Throughout his real-estate investing journey, many of Miller’s deals came about through seller financing and being at the right place at the right time. And he says the strategy is still viable today for new investors.
Seller-financing is essentially when the seller of a property acts as the bank. Deals can take a number of shapes. Typically, the buyer makes payments on the properties through the years, sometimes with interest and sometimes with so-called balloon payments, where the buyer owes a chunk of money at a set time. For instance, the owner of a $1 million property may structure a deal so that the buyer pays $250,000 upfront, then makes payments for 10 years, and then owes a final $250,000 at the end of the 10 years to completely pay off the property.
Miller said the best way for new investors to secure a seller-financed deal is to first educate themselves about the basics of real-estate investing, and then join a local real-estate meetup group to build relationships. Most areas have them, and many can be found on Facebook, he said.
“If you spend some time learning and associating with like-minded people, the deals are going to come,” Miller told Business Insider.
Seller financing also often produces more favorable deals than one can get at the moment with mortgage rates around 7%, he said.

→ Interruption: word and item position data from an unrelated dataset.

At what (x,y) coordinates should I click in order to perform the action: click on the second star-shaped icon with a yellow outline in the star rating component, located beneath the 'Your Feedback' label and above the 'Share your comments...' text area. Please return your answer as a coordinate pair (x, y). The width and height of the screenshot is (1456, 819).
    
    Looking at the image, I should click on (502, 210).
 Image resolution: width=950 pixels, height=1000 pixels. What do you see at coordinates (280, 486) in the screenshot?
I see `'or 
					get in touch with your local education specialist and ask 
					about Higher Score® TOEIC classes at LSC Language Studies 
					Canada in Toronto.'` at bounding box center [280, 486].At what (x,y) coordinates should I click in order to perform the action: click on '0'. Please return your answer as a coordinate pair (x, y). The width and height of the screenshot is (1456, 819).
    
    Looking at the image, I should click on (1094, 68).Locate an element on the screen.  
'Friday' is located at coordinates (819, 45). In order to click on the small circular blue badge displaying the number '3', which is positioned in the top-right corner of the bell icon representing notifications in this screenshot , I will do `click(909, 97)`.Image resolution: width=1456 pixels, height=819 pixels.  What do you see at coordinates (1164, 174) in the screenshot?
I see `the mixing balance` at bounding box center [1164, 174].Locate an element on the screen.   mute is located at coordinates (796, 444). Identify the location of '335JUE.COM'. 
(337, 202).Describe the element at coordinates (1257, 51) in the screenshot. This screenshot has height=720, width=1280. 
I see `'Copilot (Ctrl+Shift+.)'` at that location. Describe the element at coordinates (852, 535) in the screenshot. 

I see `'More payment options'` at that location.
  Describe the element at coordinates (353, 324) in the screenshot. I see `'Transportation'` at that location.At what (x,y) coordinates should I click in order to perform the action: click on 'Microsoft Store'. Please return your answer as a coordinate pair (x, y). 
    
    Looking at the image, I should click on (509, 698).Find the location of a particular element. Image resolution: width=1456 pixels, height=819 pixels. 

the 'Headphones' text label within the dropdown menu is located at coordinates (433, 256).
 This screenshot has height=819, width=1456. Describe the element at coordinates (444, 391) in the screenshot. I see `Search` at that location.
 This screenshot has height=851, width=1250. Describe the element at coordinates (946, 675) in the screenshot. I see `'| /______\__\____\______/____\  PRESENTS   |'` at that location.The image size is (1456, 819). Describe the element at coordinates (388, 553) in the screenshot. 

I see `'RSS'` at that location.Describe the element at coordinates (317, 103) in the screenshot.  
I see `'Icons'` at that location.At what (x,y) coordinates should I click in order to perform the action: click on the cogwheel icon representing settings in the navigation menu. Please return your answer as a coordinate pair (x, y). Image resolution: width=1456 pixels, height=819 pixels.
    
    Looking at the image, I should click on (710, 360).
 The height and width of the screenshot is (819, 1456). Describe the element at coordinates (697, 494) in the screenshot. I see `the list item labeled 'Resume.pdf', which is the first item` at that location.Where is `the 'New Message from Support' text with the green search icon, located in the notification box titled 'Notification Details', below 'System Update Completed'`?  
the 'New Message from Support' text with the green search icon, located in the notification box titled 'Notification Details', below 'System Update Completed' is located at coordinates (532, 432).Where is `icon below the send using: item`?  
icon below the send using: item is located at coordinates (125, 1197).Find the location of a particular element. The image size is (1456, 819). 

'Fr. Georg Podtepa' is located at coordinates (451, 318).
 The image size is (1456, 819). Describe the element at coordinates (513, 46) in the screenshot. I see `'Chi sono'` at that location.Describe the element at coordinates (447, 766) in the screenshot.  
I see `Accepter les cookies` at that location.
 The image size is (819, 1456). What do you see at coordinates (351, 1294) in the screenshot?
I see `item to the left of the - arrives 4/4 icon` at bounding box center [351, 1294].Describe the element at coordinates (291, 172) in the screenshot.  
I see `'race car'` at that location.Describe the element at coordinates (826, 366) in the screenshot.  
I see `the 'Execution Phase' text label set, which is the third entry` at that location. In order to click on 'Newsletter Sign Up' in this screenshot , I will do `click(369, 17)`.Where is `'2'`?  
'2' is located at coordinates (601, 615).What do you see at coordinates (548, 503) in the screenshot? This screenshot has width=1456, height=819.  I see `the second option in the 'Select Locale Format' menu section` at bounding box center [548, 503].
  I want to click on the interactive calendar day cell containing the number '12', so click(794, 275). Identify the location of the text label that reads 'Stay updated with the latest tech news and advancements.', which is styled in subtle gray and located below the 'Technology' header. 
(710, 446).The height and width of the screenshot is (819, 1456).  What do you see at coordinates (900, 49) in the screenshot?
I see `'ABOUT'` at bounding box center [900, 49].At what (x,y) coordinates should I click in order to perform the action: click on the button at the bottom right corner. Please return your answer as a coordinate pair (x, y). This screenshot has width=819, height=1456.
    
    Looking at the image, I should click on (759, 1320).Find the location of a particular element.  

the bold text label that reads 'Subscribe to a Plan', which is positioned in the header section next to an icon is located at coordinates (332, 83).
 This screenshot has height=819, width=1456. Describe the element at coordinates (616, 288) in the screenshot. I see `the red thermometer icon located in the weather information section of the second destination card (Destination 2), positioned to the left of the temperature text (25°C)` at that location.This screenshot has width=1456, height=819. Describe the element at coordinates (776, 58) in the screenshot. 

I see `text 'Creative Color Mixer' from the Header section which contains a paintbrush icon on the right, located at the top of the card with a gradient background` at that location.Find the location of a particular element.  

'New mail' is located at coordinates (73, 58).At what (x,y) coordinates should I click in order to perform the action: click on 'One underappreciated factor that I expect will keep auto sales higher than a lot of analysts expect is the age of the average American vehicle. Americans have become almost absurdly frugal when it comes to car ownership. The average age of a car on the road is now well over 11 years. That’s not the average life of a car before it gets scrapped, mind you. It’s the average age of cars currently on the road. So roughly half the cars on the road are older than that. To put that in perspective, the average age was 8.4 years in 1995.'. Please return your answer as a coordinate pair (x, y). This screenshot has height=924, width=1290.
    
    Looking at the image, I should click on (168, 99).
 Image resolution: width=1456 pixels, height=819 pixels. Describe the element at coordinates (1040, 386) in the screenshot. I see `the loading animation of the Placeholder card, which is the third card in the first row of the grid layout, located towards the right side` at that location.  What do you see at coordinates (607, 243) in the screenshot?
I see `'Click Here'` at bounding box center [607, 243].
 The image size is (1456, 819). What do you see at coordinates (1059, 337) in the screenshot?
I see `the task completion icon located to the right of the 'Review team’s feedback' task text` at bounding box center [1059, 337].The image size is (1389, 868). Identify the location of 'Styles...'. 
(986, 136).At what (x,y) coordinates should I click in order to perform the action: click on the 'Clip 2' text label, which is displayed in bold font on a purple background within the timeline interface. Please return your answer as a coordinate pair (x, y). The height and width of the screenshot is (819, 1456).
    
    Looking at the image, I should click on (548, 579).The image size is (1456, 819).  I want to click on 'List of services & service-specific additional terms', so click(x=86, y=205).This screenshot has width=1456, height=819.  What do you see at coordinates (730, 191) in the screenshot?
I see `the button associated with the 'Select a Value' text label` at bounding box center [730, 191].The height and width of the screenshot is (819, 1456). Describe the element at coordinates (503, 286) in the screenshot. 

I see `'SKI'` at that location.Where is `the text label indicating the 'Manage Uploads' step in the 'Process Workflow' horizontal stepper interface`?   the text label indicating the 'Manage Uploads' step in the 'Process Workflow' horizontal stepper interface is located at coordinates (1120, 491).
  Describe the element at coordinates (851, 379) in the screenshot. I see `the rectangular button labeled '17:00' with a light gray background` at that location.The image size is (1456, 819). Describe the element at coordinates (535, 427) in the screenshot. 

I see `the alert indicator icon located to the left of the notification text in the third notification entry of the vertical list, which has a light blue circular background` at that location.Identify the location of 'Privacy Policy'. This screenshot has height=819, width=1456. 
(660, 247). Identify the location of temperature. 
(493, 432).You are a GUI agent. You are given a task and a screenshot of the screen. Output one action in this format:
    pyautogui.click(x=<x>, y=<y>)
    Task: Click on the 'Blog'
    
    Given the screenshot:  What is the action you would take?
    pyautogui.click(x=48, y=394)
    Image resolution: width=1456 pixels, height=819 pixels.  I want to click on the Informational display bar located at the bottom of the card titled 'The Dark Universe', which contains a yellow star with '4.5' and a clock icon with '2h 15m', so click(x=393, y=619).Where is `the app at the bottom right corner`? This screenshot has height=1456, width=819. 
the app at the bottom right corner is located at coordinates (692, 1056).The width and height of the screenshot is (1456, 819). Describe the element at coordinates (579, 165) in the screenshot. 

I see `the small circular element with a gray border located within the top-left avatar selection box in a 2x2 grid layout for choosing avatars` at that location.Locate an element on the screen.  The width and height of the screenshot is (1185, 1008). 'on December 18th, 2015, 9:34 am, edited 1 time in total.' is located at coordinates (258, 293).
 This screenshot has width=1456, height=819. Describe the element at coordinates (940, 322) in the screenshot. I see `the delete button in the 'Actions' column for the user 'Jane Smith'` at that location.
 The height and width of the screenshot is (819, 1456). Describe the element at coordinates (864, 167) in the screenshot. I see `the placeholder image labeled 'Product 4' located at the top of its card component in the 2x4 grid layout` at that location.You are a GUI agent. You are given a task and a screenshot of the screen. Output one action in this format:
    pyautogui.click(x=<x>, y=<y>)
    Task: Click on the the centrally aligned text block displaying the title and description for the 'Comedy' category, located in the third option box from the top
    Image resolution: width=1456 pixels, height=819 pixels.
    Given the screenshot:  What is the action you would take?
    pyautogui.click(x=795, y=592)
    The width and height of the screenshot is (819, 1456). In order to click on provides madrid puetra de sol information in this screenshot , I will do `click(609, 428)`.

Another financing strategy Miller employed to build his portfolio was using a hard-money lender. Hard-money lenders allow investors to borrow money more quickly and with less red tape than with traditional lenders. But their rates are higher, often coming in around 15%. Loan terms are much shorter, however, usually spanning from several months to a couple years.
Miller, who has recently started hard-money lending himself, said that investors should only use hard money-lenders after they are more experienced and have a few properties under their belt. But when the time comes, the speed at which one can borrow hard money will allow investors to scale more quickly, he said.
“Hard-money lending is probably something that’s going to help you grow your portfolio faster than any other thing,” Miller said. “That is because the hard-money lender is not going to put you through much scrutiny at all really. It’s more based on the equity that’s going to be in the property and a general assessment of your ability and experience.”
Hard-money lending is often used when investors want to rehab a property and then sell it or refinance it. By rehabbing it, they raise the property’s value ideally to levels higher than the original cost of the property and the rehab combined. The extra value the investor creates they then keep.
Another strategy for scaling up early
Maybe the best way for beginners to start building up a portfolio today is to use a government loan, Miller said.
New Federal Housing Act (FHA) rules now allow one to buy up to a four-unit property for just a 3.5% down payment. The buyer just has to live in one of the property’s units for at least a year.
“And then the next step is you nice to a nicer either multi-unit or single-family home, and you don’t sell the first property, but now you rent out the spot that you used to live in, and you just keep rolling,” Miller said.
On a recent episode of the BiggerPockets Podcast, mortgage advisor Jeff Welgan also pointed out that there are thousands of down-payment assistance programs around the country, which are searchable with Freddie Mac’s DPA One platform.
“It has not been this easy in 15 years to buy your first house with little to no money down,” Welgan said. “Most of these programs range anywhere from a hundred percent financing all the way up to 105% financing, depending on the state.”